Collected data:
# # # # # # #
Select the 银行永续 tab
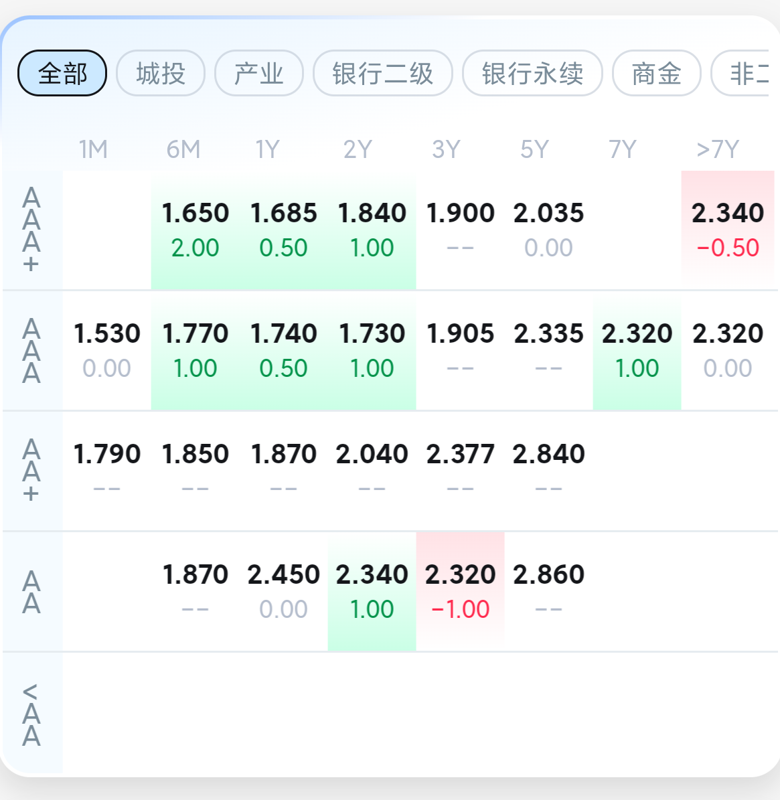Viewport: 780px width, 800px height. (x=532, y=73)
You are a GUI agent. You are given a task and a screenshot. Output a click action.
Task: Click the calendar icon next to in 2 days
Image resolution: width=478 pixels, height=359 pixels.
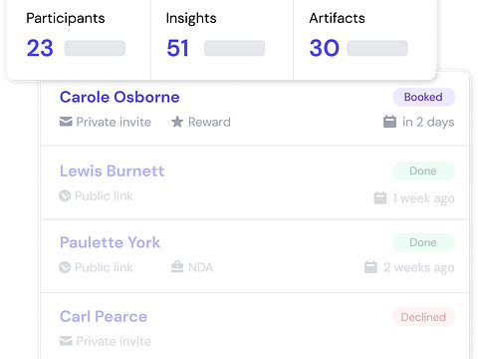[x=389, y=122]
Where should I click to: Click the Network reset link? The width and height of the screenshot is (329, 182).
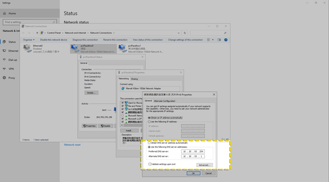pos(72,145)
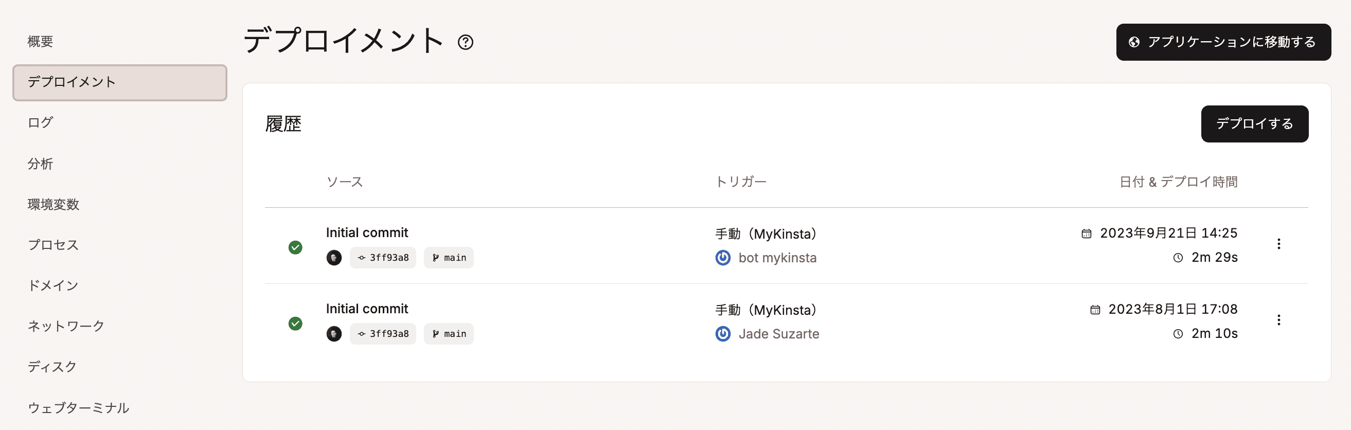Click main branch badge in first row
1351x430 pixels.
449,257
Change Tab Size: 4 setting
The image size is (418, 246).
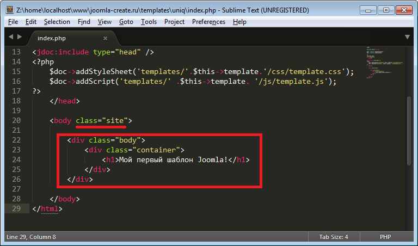333,237
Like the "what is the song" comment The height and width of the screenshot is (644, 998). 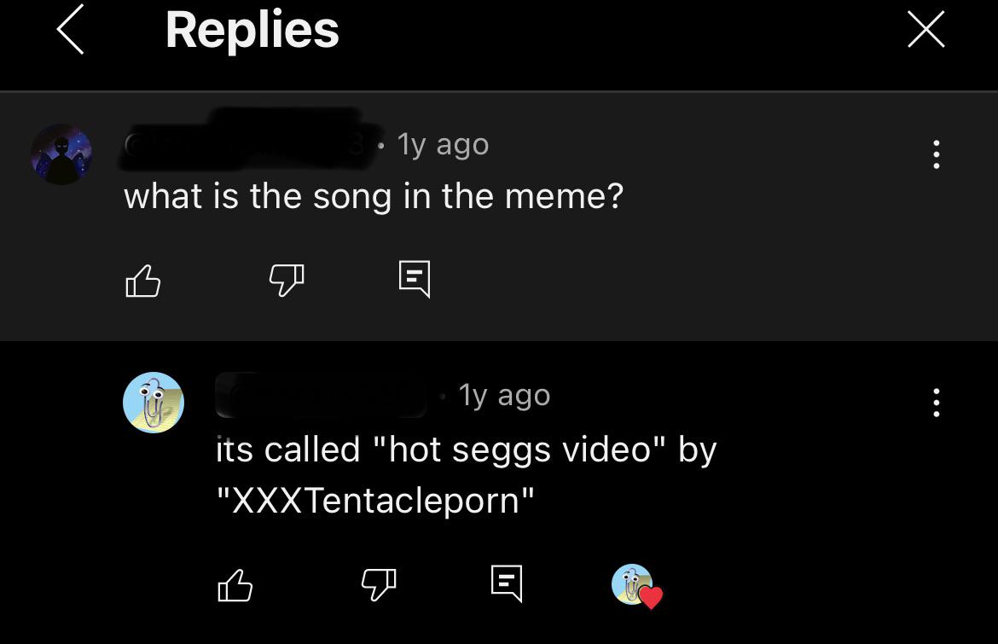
# # # # # # #
### Problem
Every line from the one containing "Image resolution: width=478" to the final line of the records should be duplicated exactly; no picture is to be copied.

### Answer for this exercise
Image resolution: width=478 pixels, height=359 pixels.
[x=389, y=122]
Where should I click to: Click the Network reset link? The width and height of the screenshot is (329, 182).
pos(72,145)
Click main branch badge in first row
1351x430 pixels.
449,257
Change Tab Size: 4 setting
The image size is (418, 246).
333,237
Like the "what is the song" comment The height and width of the screenshot is (644, 998). 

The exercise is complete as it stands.